For the delta-time ‘function’, it’s simply a matter of the way things seem to happen on weblogs, which seem to be built on the lost detritus of previous posts: the present is placed on top of the digital edifice, and everything else sinks lower and lower, until relegated to the limbo of older posts, where it remains, perhaps forgotten or unread, until archived or deleted. Time rolls like a log over all, down the Fifties-modern staircase of contemporary culture, upsetting a lamp, squashing the dog, and there’s simply nothing we can do. I’m reminded of the white porcelain descent into the steam baths of the underworld from Fellini’s silver-nitrate fractional masterpiece, 8 1/2, the relevant scenes in the Commedia, the circular atolls of coral Darwin witnessed from the deck of the Beagle, choral rounds of life and growth ringing an emptiness which allowed the reefs to cling and form.

Anyway.

comments

  1. Deron Bauman on July 13th, 2009 at 8:45 pm

    welcome, Derrick! it is so good to see your work here.

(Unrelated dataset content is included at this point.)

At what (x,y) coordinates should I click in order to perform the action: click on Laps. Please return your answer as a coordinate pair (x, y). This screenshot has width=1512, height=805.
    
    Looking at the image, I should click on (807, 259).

  2. Rick Neece on July 13th, 2009 at 8:57 pm

    So much here, I’m dumfounded. Too ignorant or unwilling to recognize so much of myself here in what you say. Yes, yes the beloved pencils. Yes, (more often than not) having nothing to say. Sometimes saying anyway.

    I’m just saying.

  3. Rick Neece on July 13th, 2009 at 9:03 pm

    You’re right, Derrick, how quickly things come and go on these etherial pages. I hope your post hovers above awhile. Welcome!

  4. Michael Grant Smith on July 13th, 2009 at 9:55 pm

    Blog: it’s better than bad; it’s good.

  5. Michael Smith on July 13th, 2009 at 9:57 pm

    Welcome! Do you have your own Field Notes now or are you still sketching in Andrew’s?

    I’m not saying you need your own Field Notes; if you prefer sketching on other people’s paper, that’s fine with me. I like to think you have your own sketchbook but use Andrew’s just because.

  6. Cindy Scroggins on July 14th, 2009 at 8:59 am

    Welcome, Derrick Mosley!

  7. Kelsey Parker on July 14th, 2009 at 3:01 pm

    If this is you having nothing to say, I’m very excited to hear what you say when you have it. Welcome! Your Field Notes sketches delight me.

  8. Andrew Simone on July 15th, 2009 at 12:31 pm

    Michael, I just gave him a few of mine since he was using them more than I was.